Emergence of Vancomycin-Variable Enterococci in Urinary Tract Infections in North India: A Cross-Sectional Molecular Study

Vancomycin-resistant enterococci (VRE) and Vancomycin-variable enterococci (VVE) pose significant challenges in urinary tract infections (UTIs) due to limited treatment options and silent resistance genes. To determine the prevalence, resistance profiles, and clinical outcomes of VRE and VVE in UTIs at a Regional AMR Surveillance Centre in North India. A cross-sectional study was conducted among hospitalized UTI patients (≥18 years) at a tertiary care hospital. Enterococcus isolates were identified by MALDI-TOF MS and tested for antimicrobial susceptibility (CLSI 2023). PCR was used to detect vanA, vanB, and vanC genes. All vanA -positive but phenotypically susceptible isolates were subjected to reversion assays on vancomycin-supplemented agar to confirm VVE status. Clinical data were analyzed for risk factors and outcomes. Of 130 Enterococcus isolates, 88.5% were E. faecalis and 11.5% E. faecium . VRE prevalence was 16.2% (21/130), with 90.5% harboring vanA . VVE comprised 8.5% (11/130).
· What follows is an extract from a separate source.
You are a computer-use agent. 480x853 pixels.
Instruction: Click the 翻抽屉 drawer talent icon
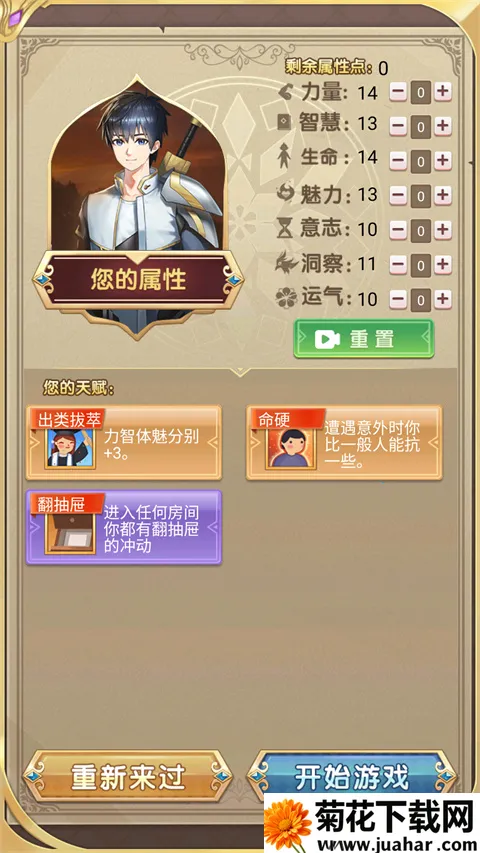(70, 534)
All 11 vanA -positive but phenotypically susceptible isolates reverted to resistance on vancomycin-supplemented agar, confirming true VVE. VRE showed 100% resistance to ampicillin, with high resistance to nitrofurantoin (85.7%), while VVE exhibited 63.6% ampicillin resistance and 9.1% nitrofurantoin resistance. Both groups retained 100% susceptibility to linezolid and fosfomycin. Clinical risk factors associated with VRE/VVE included urinary catheterization, ICU admission, and prolonged hospitalization (>30 days). Mortality was higher in VRE (25%) and VVE (18.2%) compared to VSE (6.3%) (p=0.023). This study confirms the presence of VVE in India by demonstrating reversion of all vanA -positive, vancomycin-susceptible isolates to resistant phenotypes. The high prevalence of VRE/VVE, driven by vanA , highlights the inadequacy of phenotypic AST alone. Targeted molecular screening of high-risk isolates may be considered to prevent therapeutic failure. Linezolid and fosfomycin remain effective options, but urgent strengthening of stewardship and infection control measures is warranted.